We know from watching John Stossel over the years from ABC & FOX that he's got some unconventional solutions to many of our common problems. It seemed appropriate that he takes aim at the recently signed into law health care reform.
Watching this program it hits me why some of the people we saw in
Andrew Marcus' video are woefully ignorant of what health care reform means. I mean we heard economists discuss this issue in terms of economics and I can imagine there are people who would fall asleep at such a presentation. It can certainly be dry to talk about all the numbers in the health care reform as signed into law.
Surely, numbers have been used to justify either support or opposition. It just seems that many argue for it philosophically. Many who oppose it argue that this mandate is unconstitutional no one should be forced to have health insurance and that perhaps the federal government has overstepped their bounds on this particular law.
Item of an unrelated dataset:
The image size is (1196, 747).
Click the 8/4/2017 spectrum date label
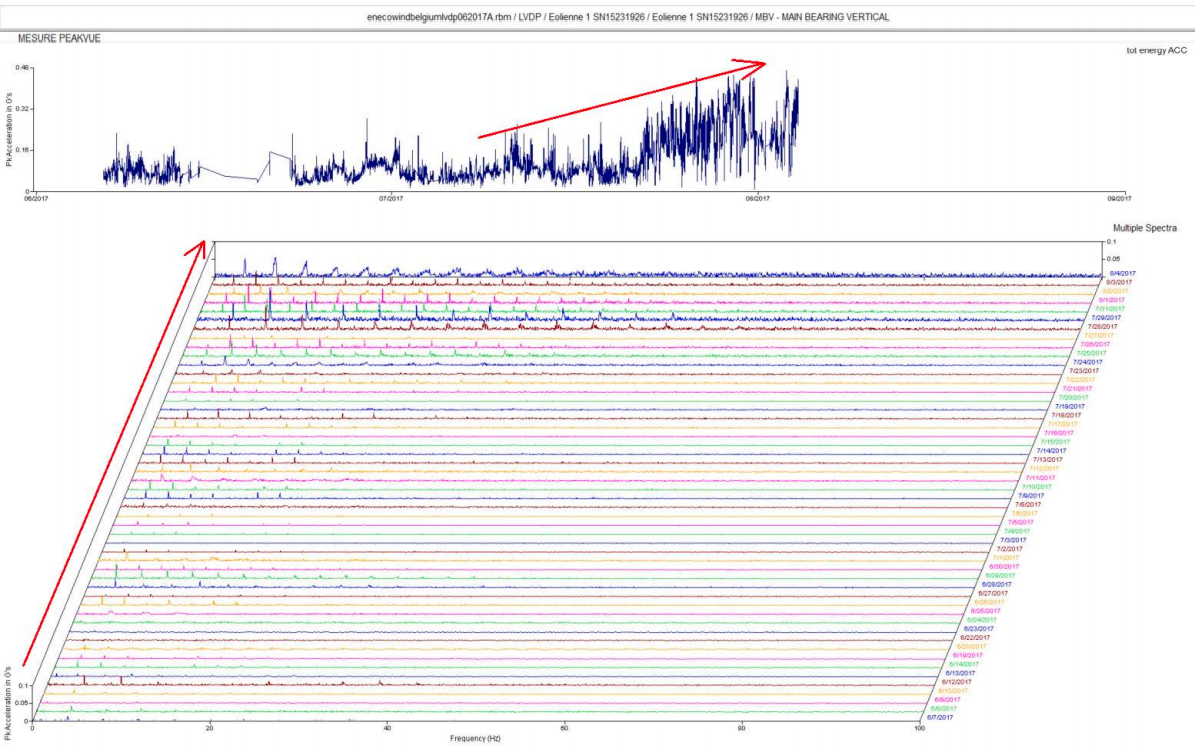click(1122, 273)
On the other hand, like those two ladies in the Marcus video, this law can be justified by saying that in those nations with universal healthcare the citizens are much happier. However, they came to that conclusion. Let's go further though.
In this debate which may well have raged for years before Obama and Congress got together on this issue in 2009-10 I'm sure many have argued that health care should boil down to dollars & cents. It should be provided for and at that it shouldn't take dollars & cents to gain access to it. Also to make this possible, it should be run by the government besides it's done in Canada, Britain, and France.
In the long run, I don't believe forcing people to buy insurance or otherwise a government control of our healthcare system is in our nation's best interest. Competition as far as health insurance is key and for those who don't have health insurace hopefully there will be a solution for them. Perhaps more clinics operated by private entities is an answer.
Don't look here for the answer because I can't say I have done enough research into this issue. What I will say is that if government runs everything then it won't be run very well. At that it may cost more than it's worth.
Of course I say this knowing that a person's health should not be subject to dollars and cents, but I recognize that it is a reality. At the same time I know that health care can not be treated as a free resource.